### SUPPLIED RECORDS ###
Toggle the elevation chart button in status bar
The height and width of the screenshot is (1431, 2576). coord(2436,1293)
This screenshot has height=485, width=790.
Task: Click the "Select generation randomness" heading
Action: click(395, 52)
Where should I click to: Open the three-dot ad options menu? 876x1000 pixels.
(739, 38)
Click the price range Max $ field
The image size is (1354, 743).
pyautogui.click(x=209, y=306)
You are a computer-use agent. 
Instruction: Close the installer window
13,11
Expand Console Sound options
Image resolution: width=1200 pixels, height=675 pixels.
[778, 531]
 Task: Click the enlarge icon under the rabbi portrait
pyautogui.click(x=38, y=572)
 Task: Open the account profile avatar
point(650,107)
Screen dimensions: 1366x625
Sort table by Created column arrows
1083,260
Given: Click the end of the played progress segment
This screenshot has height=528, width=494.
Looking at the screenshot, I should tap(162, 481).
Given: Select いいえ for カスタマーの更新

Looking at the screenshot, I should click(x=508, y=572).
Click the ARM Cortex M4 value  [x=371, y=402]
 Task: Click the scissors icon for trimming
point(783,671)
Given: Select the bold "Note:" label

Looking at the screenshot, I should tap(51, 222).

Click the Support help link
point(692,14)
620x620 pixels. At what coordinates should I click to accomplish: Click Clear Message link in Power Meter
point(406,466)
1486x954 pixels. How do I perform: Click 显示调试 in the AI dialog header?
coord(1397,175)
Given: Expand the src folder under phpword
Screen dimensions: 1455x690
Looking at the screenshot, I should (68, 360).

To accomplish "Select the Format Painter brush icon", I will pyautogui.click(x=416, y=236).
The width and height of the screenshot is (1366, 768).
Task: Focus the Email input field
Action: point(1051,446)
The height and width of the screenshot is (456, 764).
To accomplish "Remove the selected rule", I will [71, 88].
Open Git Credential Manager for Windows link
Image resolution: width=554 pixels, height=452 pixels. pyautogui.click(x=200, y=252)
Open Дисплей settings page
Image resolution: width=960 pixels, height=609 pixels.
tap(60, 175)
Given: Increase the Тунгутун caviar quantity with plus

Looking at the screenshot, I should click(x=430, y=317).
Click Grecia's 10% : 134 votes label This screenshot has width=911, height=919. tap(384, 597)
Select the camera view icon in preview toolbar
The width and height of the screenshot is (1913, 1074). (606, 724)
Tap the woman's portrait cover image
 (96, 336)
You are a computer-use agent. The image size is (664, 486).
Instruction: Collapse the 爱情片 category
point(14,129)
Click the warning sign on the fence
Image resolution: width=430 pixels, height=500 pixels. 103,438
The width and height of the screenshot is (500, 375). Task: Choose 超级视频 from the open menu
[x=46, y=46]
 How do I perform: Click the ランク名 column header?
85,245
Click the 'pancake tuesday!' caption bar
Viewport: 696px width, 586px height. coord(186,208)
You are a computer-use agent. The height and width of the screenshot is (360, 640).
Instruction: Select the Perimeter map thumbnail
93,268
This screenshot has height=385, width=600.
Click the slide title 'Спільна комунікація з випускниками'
###
■ **YOUR GOAL**: Rewrite the material above with every "computer-use agent" changed to "screen assistant" and everything else unchanged.

■ **THE RESPONSE**:
Toggle the elevation chart button in status bar
The height and width of the screenshot is (1431, 2576). coord(2436,1293)
This screenshot has height=485, width=790.
Task: Click the "Select generation randomness" heading
Action: click(395, 52)
Where should I click to: Open the three-dot ad options menu? 876x1000 pixels.
(739, 38)
Click the price range Max $ field
The image size is (1354, 743).
pyautogui.click(x=209, y=306)
You are a screen assistant. 
Instruction: Close the installer window
13,11
Expand Console Sound options
Image resolution: width=1200 pixels, height=675 pixels.
[778, 531]
 Task: Click the enlarge icon under the rabbi portrait
pyautogui.click(x=38, y=572)
 Task: Open the account profile avatar
point(650,107)
Screen dimensions: 1366x625
Sort table by Created column arrows
1083,260
Given: Click the end of the played progress segment
This screenshot has height=528, width=494.
Looking at the screenshot, I should tap(162, 481).
Given: Select いいえ for カスタマーの更新

Looking at the screenshot, I should click(x=508, y=572).
Click the ARM Cortex M4 value  [x=371, y=402]
 Task: Click the scissors icon for trimming
point(783,671)
Given: Select the bold "Note:" label

Looking at the screenshot, I should tap(51, 222).

Click the Support help link
point(692,14)
620x620 pixels. At what coordinates should I click to accomplish: Click Clear Message link in Power Meter
point(406,466)
1486x954 pixels. How do I perform: Click 显示调试 in the AI dialog header?
coord(1397,175)
Given: Expand the src folder under phpword
Screen dimensions: 1455x690
Looking at the screenshot, I should (68, 360).

To accomplish "Select the Format Painter brush icon", I will pyautogui.click(x=416, y=236).
The width and height of the screenshot is (1366, 768).
Task: Focus the Email input field
Action: point(1051,446)
The height and width of the screenshot is (456, 764).
To accomplish "Remove the selected rule", I will [71, 88].
Open Git Credential Manager for Windows link
Image resolution: width=554 pixels, height=452 pixels. pyautogui.click(x=200, y=252)
Open Дисплей settings page
Image resolution: width=960 pixels, height=609 pixels.
tap(60, 175)
Given: Increase the Тунгутун caviar quantity with plus

Looking at the screenshot, I should click(x=430, y=317).
Click Grecia's 10% : 134 votes label This screenshot has width=911, height=919. tap(384, 597)
Select the camera view icon in preview toolbar
The width and height of the screenshot is (1913, 1074). (606, 724)
Tap the woman's portrait cover image
 (96, 336)
You are a screen assistant. The image size is (664, 486).
Instruction: Collapse the 爱情片 category
point(14,129)
Click the warning sign on the fence
Image resolution: width=430 pixels, height=500 pixels. 103,438
The width and height of the screenshot is (500, 375). Task: Choose 超级视频 from the open menu
[x=46, y=46]
 How do I perform: Click the ランク名 column header?
85,245
Click the 'pancake tuesday!' caption bar
Viewport: 696px width, 586px height. coord(186,208)
You are a screen assistant. The height and width of the screenshot is (360, 640).
Instruction: Select the Perimeter map thumbnail
93,268
This screenshot has height=385, width=600.
Click the slide title 'Спільна комунікація з випускниками'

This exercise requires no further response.